La estadounidense Martha Gellhorn siempre se consideró británica desde que, en 1930, consiguió un billete gratis para viajar a Europa con la idea de convertirse en corresponsal de guerra. También escribió novelas, relatos e incluso una obra de teatro. Estuvo casada un tiempo con Hemingway. No hay duda, fue modelo y maestra para todos los corresponsales de guerra que vendrían después. Vivió en el mejor momento para desarrollar su profesión pues estuvo implicada en los conflictos más importantes de la segunda mitad del siglo XX.
En el libro recoge su testimonio sobre la Guerra Civil española, la guerra de Finlandia con la Unión Soviética, China, la segunda Guerra Mundial, la independencia de Java con Sukarno, las guerras y conflictos en Oriente Próximo, Vietnam y la “contra” de Reagan en Centroamérica.
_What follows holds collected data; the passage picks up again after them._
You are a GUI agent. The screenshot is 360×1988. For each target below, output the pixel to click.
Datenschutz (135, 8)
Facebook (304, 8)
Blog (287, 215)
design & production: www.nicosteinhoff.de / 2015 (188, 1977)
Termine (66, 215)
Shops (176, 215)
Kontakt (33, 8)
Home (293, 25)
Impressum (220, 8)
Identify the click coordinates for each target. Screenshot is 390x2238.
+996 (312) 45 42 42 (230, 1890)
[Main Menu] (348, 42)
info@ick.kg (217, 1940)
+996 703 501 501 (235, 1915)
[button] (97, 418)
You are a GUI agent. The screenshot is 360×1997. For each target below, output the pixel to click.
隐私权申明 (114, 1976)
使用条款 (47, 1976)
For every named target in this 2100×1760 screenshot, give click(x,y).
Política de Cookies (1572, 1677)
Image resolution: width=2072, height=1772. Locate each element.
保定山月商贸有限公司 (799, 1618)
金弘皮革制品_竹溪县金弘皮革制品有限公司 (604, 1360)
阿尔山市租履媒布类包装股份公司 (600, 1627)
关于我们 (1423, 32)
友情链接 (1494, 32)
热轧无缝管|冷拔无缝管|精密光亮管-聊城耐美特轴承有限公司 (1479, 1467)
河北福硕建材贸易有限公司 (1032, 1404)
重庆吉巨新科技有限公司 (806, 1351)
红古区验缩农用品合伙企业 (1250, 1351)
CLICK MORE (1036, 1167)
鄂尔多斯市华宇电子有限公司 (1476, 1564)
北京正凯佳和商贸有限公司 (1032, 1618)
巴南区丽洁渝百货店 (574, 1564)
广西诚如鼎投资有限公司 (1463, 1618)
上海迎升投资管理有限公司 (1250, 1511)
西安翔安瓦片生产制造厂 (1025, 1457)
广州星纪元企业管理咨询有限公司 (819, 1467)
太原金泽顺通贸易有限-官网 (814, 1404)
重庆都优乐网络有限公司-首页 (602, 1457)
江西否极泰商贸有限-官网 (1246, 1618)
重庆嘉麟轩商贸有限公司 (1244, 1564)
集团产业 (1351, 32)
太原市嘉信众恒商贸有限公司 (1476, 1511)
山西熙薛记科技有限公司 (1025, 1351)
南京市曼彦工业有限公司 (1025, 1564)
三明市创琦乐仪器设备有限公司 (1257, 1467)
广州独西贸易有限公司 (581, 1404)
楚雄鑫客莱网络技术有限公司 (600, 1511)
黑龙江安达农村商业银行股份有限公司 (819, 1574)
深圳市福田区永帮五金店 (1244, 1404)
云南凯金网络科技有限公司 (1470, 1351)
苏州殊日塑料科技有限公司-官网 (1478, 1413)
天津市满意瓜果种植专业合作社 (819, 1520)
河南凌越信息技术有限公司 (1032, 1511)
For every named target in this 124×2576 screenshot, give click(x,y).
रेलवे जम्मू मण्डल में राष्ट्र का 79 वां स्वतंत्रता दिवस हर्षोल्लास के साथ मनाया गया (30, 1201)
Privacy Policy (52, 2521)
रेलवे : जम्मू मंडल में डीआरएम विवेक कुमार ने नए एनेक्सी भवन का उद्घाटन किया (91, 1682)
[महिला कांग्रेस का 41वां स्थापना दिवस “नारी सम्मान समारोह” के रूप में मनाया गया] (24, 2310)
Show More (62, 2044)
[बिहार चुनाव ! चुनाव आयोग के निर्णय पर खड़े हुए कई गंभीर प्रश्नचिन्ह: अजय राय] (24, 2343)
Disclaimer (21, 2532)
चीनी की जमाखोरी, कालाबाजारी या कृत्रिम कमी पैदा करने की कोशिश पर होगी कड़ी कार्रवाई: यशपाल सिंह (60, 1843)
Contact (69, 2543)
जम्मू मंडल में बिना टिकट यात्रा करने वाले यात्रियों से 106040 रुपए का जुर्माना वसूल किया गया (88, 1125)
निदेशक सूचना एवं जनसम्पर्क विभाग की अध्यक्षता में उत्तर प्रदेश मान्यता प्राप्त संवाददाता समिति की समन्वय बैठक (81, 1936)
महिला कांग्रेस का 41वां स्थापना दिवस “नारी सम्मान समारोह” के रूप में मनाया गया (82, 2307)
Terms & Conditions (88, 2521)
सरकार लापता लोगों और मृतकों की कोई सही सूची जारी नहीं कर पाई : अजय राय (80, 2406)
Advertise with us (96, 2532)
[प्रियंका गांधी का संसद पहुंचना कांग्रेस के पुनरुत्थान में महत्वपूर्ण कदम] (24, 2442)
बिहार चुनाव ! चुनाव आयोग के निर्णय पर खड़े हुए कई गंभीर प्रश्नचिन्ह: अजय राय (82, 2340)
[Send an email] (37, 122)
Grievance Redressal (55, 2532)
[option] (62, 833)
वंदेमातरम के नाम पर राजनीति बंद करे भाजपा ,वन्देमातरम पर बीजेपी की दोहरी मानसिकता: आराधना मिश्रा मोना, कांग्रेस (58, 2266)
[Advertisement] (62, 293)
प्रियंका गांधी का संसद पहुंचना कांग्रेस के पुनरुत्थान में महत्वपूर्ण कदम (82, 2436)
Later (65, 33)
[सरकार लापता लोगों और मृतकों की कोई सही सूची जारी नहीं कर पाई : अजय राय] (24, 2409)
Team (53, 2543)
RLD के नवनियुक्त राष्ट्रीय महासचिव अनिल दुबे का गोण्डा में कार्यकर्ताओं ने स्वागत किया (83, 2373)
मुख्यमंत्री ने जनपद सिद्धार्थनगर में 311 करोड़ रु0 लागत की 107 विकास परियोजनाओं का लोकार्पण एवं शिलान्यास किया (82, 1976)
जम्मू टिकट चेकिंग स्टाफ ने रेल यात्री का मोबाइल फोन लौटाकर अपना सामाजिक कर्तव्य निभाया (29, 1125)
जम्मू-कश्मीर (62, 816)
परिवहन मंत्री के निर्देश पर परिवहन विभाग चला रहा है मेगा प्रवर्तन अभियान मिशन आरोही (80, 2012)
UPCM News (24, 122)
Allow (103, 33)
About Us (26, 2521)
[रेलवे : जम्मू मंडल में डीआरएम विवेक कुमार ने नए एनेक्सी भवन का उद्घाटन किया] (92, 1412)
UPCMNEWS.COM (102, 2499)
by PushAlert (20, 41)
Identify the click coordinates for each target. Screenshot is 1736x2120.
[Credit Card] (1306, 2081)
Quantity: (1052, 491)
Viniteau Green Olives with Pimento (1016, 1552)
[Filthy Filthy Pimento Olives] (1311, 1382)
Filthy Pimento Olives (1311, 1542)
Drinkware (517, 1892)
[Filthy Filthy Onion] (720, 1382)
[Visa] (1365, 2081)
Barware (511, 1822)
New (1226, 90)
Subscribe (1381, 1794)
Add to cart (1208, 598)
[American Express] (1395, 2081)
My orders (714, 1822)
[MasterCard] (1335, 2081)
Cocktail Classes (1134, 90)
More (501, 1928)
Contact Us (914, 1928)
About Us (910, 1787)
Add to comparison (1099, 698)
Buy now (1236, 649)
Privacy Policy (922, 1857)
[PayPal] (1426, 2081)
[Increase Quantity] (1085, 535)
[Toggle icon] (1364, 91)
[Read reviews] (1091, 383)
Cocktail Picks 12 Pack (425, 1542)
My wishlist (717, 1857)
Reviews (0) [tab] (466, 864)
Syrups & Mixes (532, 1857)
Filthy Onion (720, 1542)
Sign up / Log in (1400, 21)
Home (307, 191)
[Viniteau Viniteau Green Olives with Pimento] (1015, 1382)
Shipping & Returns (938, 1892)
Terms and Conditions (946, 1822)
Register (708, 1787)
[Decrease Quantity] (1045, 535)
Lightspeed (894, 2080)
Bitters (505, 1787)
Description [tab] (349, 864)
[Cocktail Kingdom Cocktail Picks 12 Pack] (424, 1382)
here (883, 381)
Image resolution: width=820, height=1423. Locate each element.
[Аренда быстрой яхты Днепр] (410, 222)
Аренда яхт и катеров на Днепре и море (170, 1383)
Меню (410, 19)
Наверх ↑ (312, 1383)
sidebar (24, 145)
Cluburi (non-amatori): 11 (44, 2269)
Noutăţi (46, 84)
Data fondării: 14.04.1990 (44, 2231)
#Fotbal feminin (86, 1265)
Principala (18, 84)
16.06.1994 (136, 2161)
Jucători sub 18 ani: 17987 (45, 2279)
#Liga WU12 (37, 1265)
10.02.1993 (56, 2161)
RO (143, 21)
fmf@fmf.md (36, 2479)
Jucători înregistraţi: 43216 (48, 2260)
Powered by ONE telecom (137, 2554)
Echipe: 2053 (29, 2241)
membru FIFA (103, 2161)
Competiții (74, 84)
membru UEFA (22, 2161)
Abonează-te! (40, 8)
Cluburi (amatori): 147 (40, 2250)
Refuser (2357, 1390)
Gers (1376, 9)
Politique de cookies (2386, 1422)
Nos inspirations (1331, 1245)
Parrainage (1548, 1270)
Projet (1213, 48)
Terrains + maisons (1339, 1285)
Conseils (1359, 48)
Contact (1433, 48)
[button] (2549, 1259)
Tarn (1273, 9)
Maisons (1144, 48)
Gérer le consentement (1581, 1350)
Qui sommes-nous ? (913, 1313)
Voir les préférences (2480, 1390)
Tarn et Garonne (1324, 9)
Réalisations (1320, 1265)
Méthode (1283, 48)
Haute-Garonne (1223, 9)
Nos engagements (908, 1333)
En ocasiones se pierde con divagaciones, pero siempre escribe con una actitud antibelicista de apoyo al más débil y en contra de la actitud bélica de su país de origen. También cae, con facilidad, en el maniqueísmo de dividir su mundo en buenos y malos. Su romanticismo en la guerra civil española es de remarcar, con una visión de los portadores de la libertad frente a los asesinos de la misma. Idea que no deja tampoco con la guerra de Vietnam y con la “contra” en Centroamérica, siempre contraria a la actitud americana de ser el guardián del mundo. Pasado el tiempo resultan poco creíbles algunas de sus crónicas viendo como han terminado El Salvador y Nicaragua. A modo de epílogo ofrece su negra visión del futuro (escrita en los años de 1970) que con la perspectiva que da el paso del tiempo queda muy desdibujada. Sin embargo, sus crónicas son un clásico del reporterismo y han creado escuela en todo el mundo.